_WHAT THE TASK ASKS:_ The records that follow should be copied out exactly, pictures excluded.

_Collected data:_
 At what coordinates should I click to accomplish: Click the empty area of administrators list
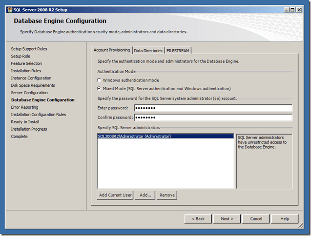click(x=165, y=166)
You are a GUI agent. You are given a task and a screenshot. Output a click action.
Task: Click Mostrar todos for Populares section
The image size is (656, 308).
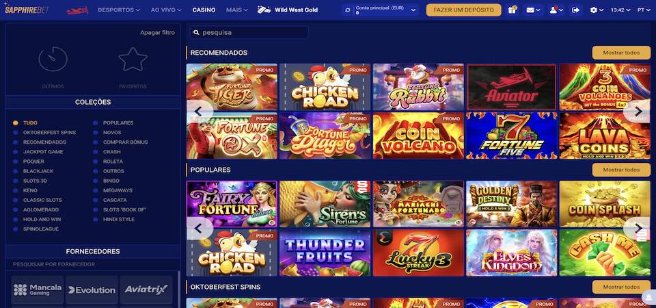[621, 170]
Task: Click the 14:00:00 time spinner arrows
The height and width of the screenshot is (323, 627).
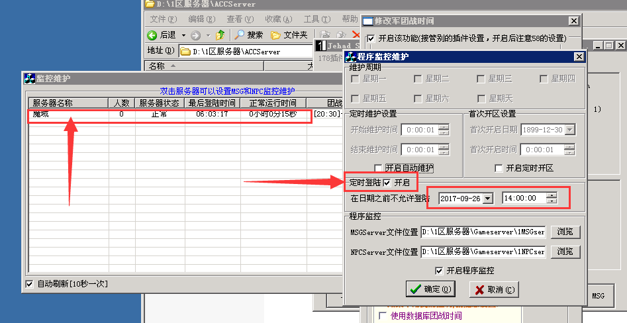Action: pyautogui.click(x=552, y=198)
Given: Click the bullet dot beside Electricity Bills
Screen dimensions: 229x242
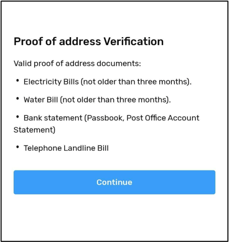Looking at the screenshot, I should (18, 81).
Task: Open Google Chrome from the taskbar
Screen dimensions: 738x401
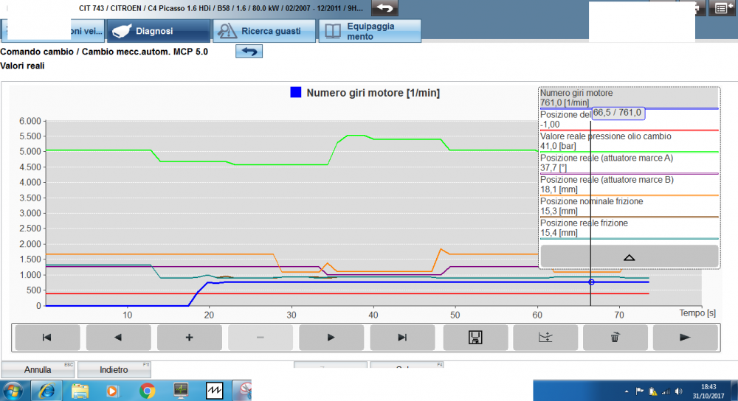Action: pos(147,390)
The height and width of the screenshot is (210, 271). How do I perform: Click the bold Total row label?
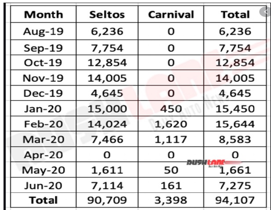[43, 200]
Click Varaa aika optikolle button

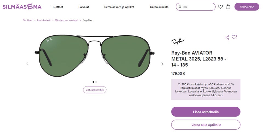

_REPLY TO THE TASK:_
 At what coordinates should I click to accomplish: Click the empty area of administrators list
click(x=165, y=166)
You are a GUI agent. You are given a task and a screenshot. Output a click action.
Task: Click Mostrar todos for Populares section
The image size is (656, 308).
[621, 170]
Task: Click the 14:00:00 time spinner arrows
The height and width of the screenshot is (323, 627).
Action: pyautogui.click(x=552, y=198)
Given: Click the bullet dot beside Electricity Bills
Screen dimensions: 229x242
Looking at the screenshot, I should (18, 81).
Task: Open Google Chrome from the taskbar
Screen dimensions: 738x401
Action: pos(147,390)
The height and width of the screenshot is (210, 271). How do I perform: Click the bold Total row label?
[43, 200]
Click Varaa aika optikolle button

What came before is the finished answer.